Ex-Präsident Carter Bittere Enttäuschung über Bush

Der ehemalige US-Präsident Jimmy Carter lässt kein gutes Haar an George W. Bush. Er habe die politische Mitte verlassen und höre nur auf die Hardliner in seinem Kabinett, kritisiert Carter.


Washington - "Ich bin enttäuscht von fast allem, was er getan hat", sagte Jimmy Carter im "Boston Globe".

Weiter kritisierte der Ex-Präsident, Bush ignoriere die Gemäßigten, darunter Außenminister Colin Powell, und höre nur auf konservative Hardliner wie Vizepräsident Dick Cheney und Verteidigungsminister Donald Rumsfeld.

Powell sei bei den Entscheidungen über die Außenpolitik praktisch ausgeschlossen, kritisierte der Ex-Präsident.
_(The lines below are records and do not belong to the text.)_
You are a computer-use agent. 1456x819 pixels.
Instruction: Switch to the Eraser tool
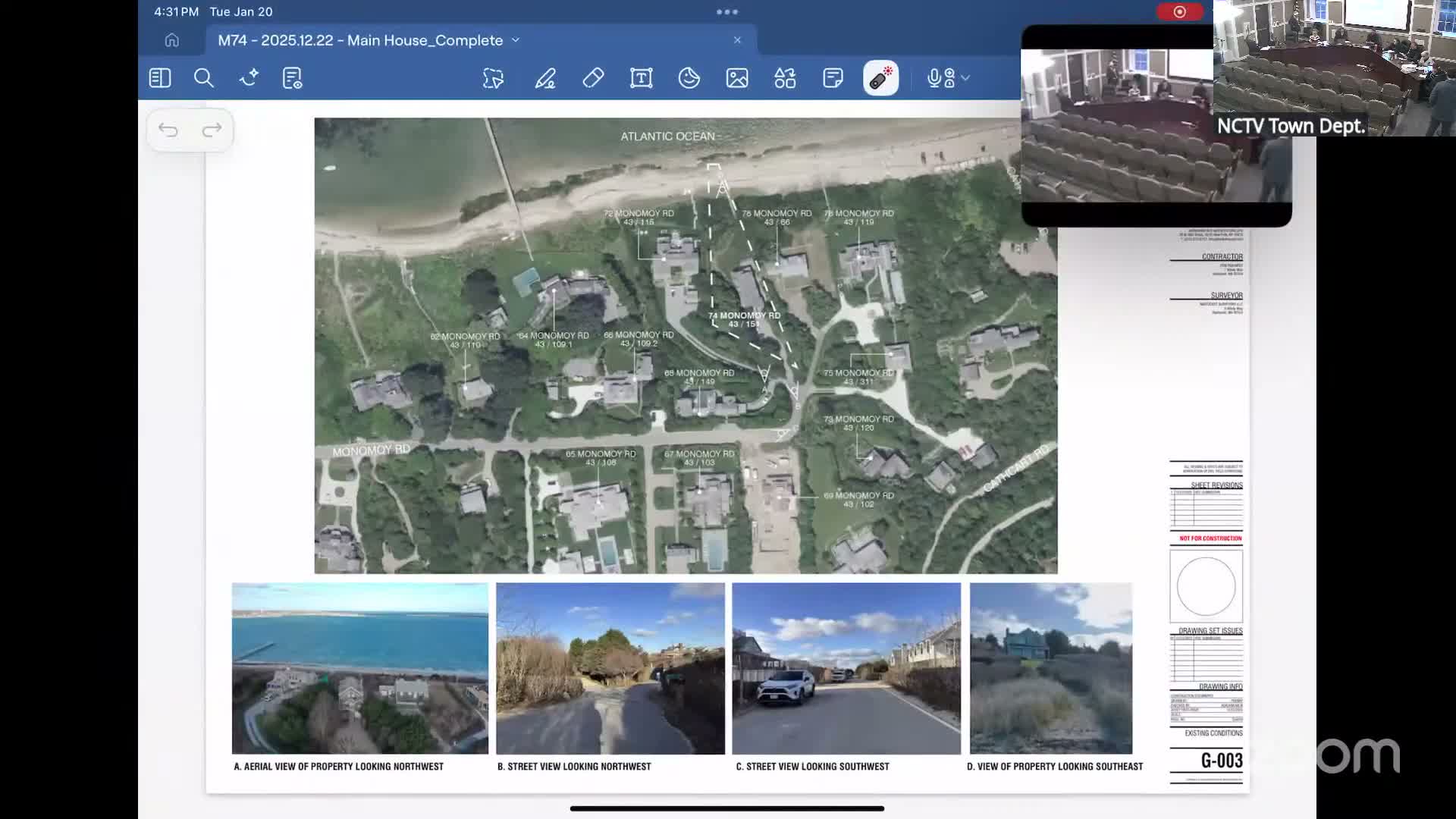[594, 78]
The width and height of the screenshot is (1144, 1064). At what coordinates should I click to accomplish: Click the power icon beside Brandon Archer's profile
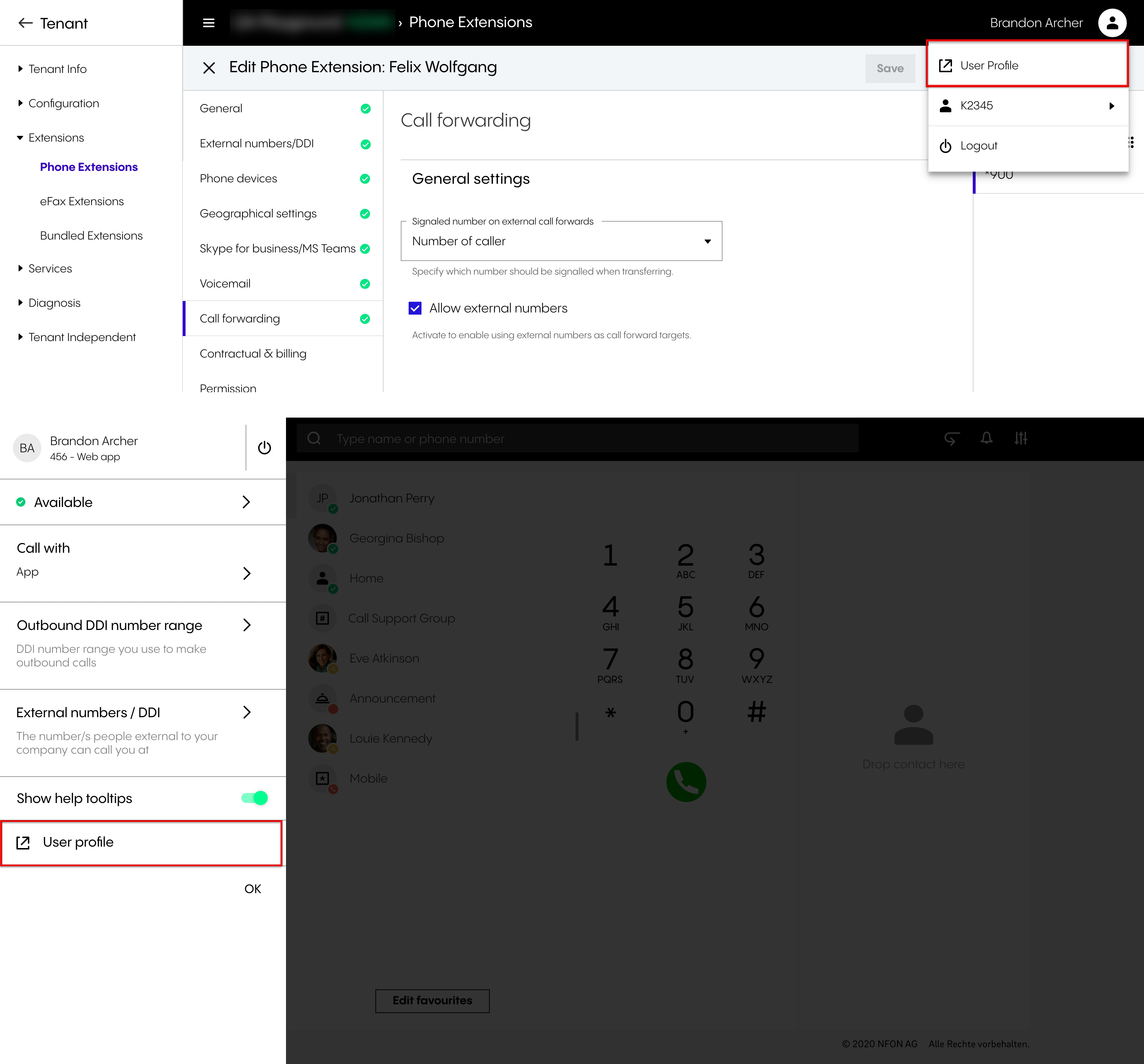pos(264,448)
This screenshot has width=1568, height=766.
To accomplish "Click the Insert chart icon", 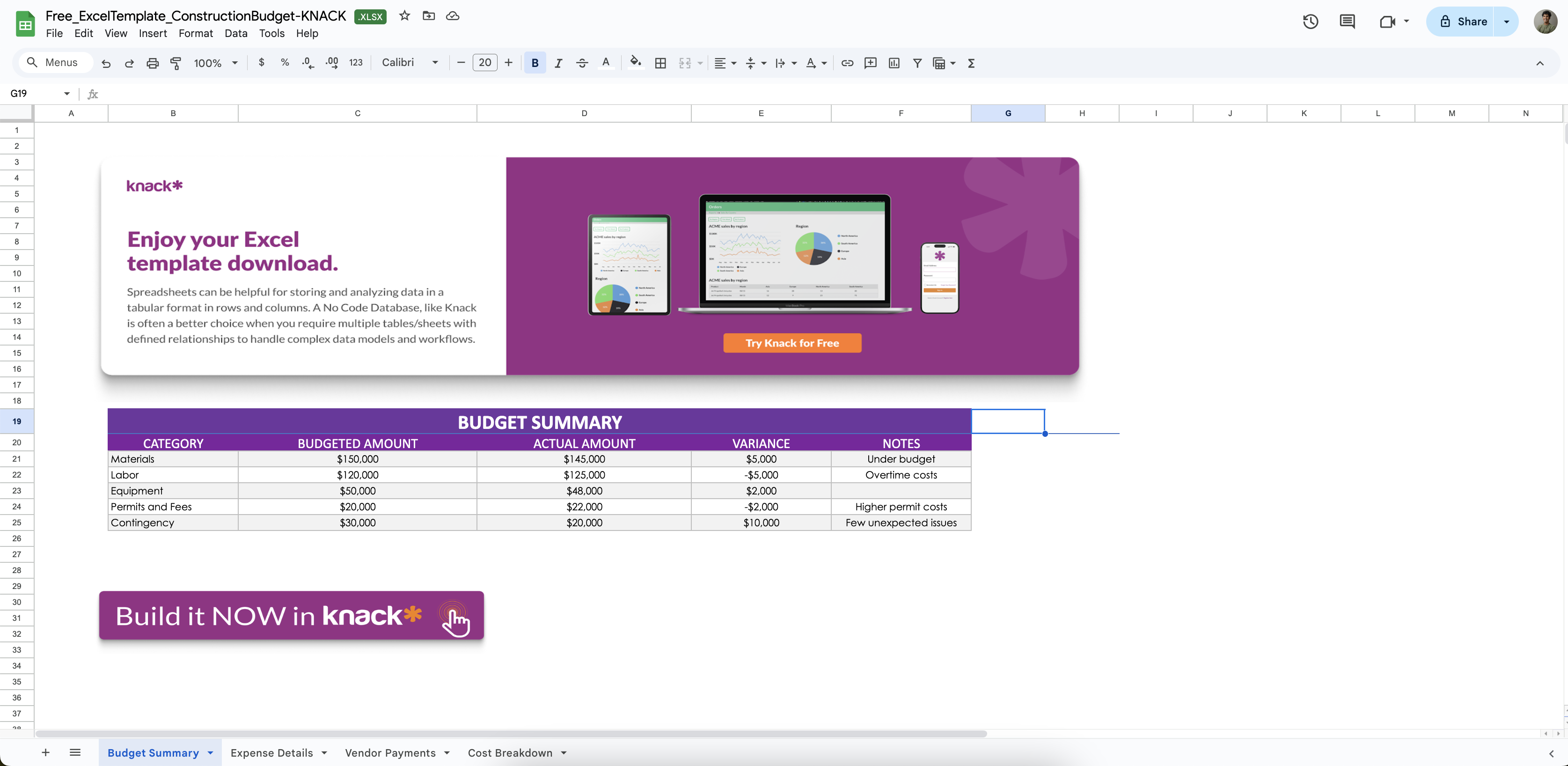I will tap(894, 63).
Carter war als einer der wenigen Demokraten an der Amtseinführung Bushs beteiligt, weil er gehofft hatte, Bush werde nach dem knappen Wahlausgang ein Präsident der politischen Mitte und der Versöhnung sein. Als Beispiele für falsche Politik nannte Carter die US-Haltung im Nahen Osten, die Raketenabwehr und den Ausstieg aus dem Kyoto-Umweltabkommen.

Jimmy Carter war von 1977 bis 1981 US-Präsident.